### Task statement
Please copy out the records that follow, word for word.

### Available records
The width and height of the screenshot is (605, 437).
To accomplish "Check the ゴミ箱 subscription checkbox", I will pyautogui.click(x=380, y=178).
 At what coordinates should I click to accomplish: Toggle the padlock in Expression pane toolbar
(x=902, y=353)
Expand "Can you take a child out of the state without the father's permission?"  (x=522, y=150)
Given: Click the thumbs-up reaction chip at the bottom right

### Written answer
The width and height of the screenshot is (605, 437).
To accomplish "Check the ゴミ箱 subscription checkbox", I will pyautogui.click(x=380, y=178).
 At what coordinates should I click to accomplish: Toggle the padlock in Expression pane toolbar
(x=902, y=353)
Expand "Can you take a child out of the state without the father's permission?"  (x=522, y=150)
Given: Click the thumbs-up reaction chip at the bottom right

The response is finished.